Grab Their Attention & Sell It
When you first sit down to draft a resume take a moment to think of putting yourself in the shoes of your future employer and consider what it would take to impress you in a matter of seconds. Not accounting for individual preferences, most recruiters will tell you they want to see a clear format with readable fonts, easily discernible titles in a creative or clear presentation.
- Lose the objective statements about what kind of position or career you are pursuing. Explain what you can do for the business to which you are applying
- Choose a format which best reflects your skills – chronological, functional or a combination each have their advantages, but be sure hiring staff can easily assess your skills and experiences
- Try using different mediums or unique formats to present your resume information if you are a creative person or are seeking employment in a creative industry. If your are a graphic designer, try an infographic resume. Digital editor? Try a video presentation. There are numerous options, but beware of coming off as a gimmick. If you can sincerely WOW recruiters it will keep your application in their memory bank
- Use keywords to increase your chances of being matched up with businesses or recruiters on job search engines and social media networks by using relevant job search or business terms throughout your resume, such as order entry experience or specific computer skills and industry jargon (CEBS, Java, Six Sigma, etc)
- Prioritize your resume by placing your most relevant and impressive qualifications summarized somewhere at the beginning or marked by carefully drafted titles which demonstrate your experiences and skills
- Lose the references. Unless they are requested recruiters know they can get them if and when they consider your resume
- Social media contact information is a must in this modern era. Along with your main address, phone and email, many employees will now assume you have LinkedIn, Google+, Twitter, Facebook or other applications for networking with colleagues and businesses. Show recruiters that your are up to date with these new technologies – at least they can bring you new networking opportunities
- Avoid using generalities like am a team player or highly-motivated.
Customize & Be Personable
It is highly unlikely that any hiring manager or recruiters is going to be impressed by any resume with the same copied cover letter and generic formatting. At the very least, take a few minutes to customize each resume you send out to potential employers. This will demonstrate that you made some effort to learn about the company and /or position.
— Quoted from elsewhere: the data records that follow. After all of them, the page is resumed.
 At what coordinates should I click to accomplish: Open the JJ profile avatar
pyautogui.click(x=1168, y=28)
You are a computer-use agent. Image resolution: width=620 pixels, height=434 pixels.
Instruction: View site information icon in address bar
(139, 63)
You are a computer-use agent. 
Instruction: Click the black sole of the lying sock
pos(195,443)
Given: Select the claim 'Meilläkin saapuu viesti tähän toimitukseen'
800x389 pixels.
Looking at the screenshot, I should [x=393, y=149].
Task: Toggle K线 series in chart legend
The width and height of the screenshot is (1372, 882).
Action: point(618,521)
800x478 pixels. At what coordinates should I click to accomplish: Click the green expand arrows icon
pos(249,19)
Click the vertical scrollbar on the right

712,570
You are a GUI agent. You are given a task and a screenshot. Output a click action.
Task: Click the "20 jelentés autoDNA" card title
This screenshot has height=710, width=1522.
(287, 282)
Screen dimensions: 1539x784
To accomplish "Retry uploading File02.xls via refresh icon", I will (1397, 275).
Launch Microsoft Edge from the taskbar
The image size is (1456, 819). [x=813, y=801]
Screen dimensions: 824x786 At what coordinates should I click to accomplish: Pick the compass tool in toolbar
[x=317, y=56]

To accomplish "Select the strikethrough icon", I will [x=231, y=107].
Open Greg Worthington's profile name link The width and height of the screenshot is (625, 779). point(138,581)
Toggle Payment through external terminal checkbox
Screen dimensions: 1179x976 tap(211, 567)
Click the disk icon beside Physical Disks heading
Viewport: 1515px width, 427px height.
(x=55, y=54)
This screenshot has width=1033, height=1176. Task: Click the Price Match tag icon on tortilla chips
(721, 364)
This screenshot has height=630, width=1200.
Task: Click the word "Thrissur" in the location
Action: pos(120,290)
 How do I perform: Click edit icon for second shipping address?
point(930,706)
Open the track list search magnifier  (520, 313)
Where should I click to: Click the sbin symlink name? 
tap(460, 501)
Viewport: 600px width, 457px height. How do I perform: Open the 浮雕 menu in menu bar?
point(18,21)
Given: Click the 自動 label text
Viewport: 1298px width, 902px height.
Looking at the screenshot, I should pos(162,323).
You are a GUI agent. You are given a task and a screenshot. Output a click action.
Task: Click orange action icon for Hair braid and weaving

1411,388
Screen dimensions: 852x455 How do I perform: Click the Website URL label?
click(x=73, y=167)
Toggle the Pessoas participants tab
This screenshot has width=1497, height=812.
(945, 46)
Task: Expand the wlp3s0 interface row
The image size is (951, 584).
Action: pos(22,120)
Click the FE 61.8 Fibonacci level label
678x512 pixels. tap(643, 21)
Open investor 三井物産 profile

And wherever possible, make your resume unique, interesting and personable.
- Customize summary statements for why you want a specific position or reasons to work for a particular company on each resume submission
- Change your sample resume template to fit your experiences. Don’t look like every other candidate out there and look out for spelling errors in these samples
- Omit irrelevant or negative work experiences. Just because there are 5 frames on your resume for work experience does not mean you have to use them all. Your recruiter doesn’t need to know about your summer counseling job during your senior year of high school or that job at a college cafe you held for a week before deciding it was hell on earth
- Be light-hearted or include quirky accomplishments to show you are not a computer spitting out a list of job titles. Avoid jokes and false claims but if winning the county fair pie eating contest gets a chuckle while demonstrating you are fearless and competitive, go for it
Proofread, Proofread, Proofread
Recruiters cannot stress enough the value of proofreading and keeping your resume up to date. Spell checkers often miss simple errors such as double-words and synonyms, not to mention they do not catch grammar issues such as consistent tense, plurals and active voice. If one small typo can ruin your chances at scoring that dream job, proofread twice and use a friend or colleague to review it with a fresh pair of eyes before sending it off.